I’m the eldest child, born in Manila, Philippines on February 20 and moved here when I was two years old. I’m pretty sure the doctor delivered me under normal circumstances. I can also speak my native tongue. I’m Catholic, but I hope that doesn’t scare you away. I don’t proclaim bullshit sermons about tolerance and expect other people to act accordingly. I just show it. Easier said than done, better done than said. I am capable of liking anyone and everyone very much, although I don’t act like it. Usually, I stick around because their stupidity entertains me. I’m ambivalent towards humanity. Sometimes I like it, sometimes I don’t. I have a very funny way of showing my feelings - but it is consistent. Look, as long as you give me a chance, I’ll give you a chance. You can never have too many friends, you know. Although I’m quite content with the few close ones that I treasure and keep close to my heart. Don’t have a lot of friends? Good. That’s less people to worry about.

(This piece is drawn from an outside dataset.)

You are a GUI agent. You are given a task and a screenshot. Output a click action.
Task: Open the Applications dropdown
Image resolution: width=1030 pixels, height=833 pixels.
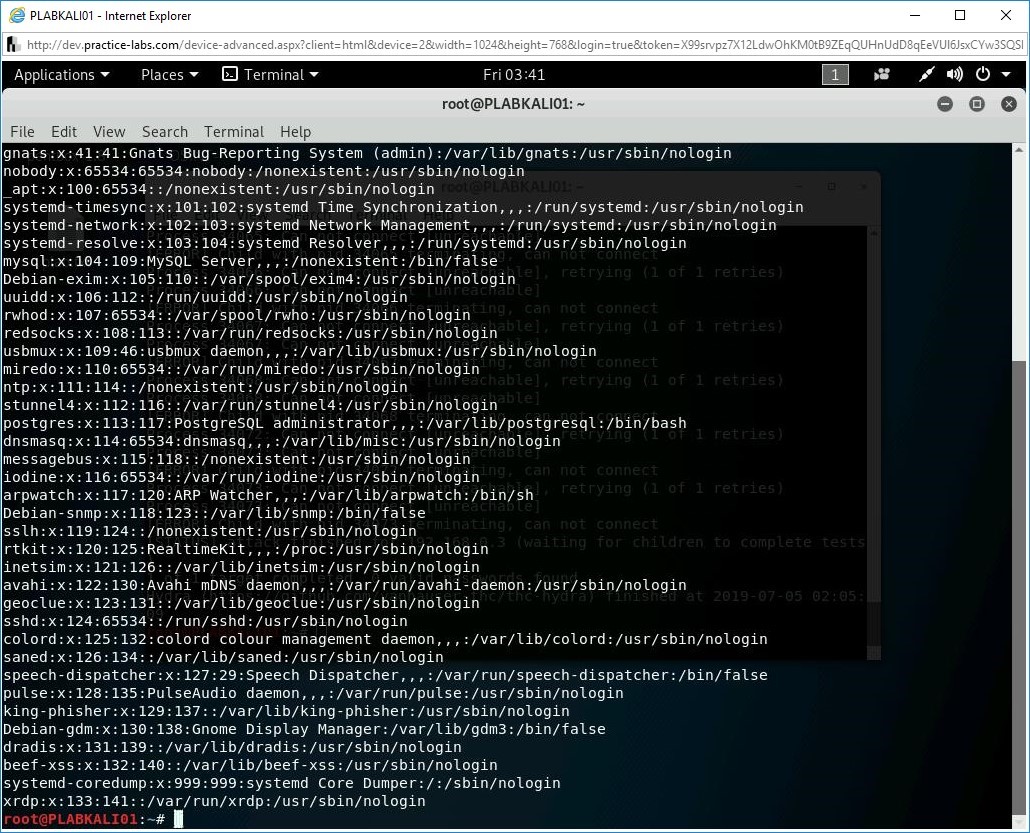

If I ever confuse or hurt you, I am not a difficult person to talk to. I don’t believe I am, and I can talk to anyone about anything. I also am aware I talk too much. Uncannily, I’m quite comfortable with silence. I write too much. I think too much. I laugh heartily and with great fervor. It’s how I cope.
Please note that in this blog, I am not one to forbear what I say, no matter who’s reading. I didn’t make you read this. I’m just talking to myself, in order to get to know myself. If I may have lead you to this blog, then that’s great. But I’m not using this as a subliminal way to communicate with anyone. This is for me, and if you just so happen to come along and enjoy it, then that’s great! It makes me happy and flattered when people are interested.
This is a bit of an overwhelming introduction, don’t you think? Well, I do not care what you think. I can make an introduction as thorough as I want, and I could make this even more thorough, but I will stop now. Hopefully, as I strive to complete this challenge, you will get a taste of what to expect as I grow older within the pages of this oddly formatted archive that I’m debating to call my “life in black and white” or merely just a piece of it.
Alright, maybe “tatters of my soul”. Nothing too grand.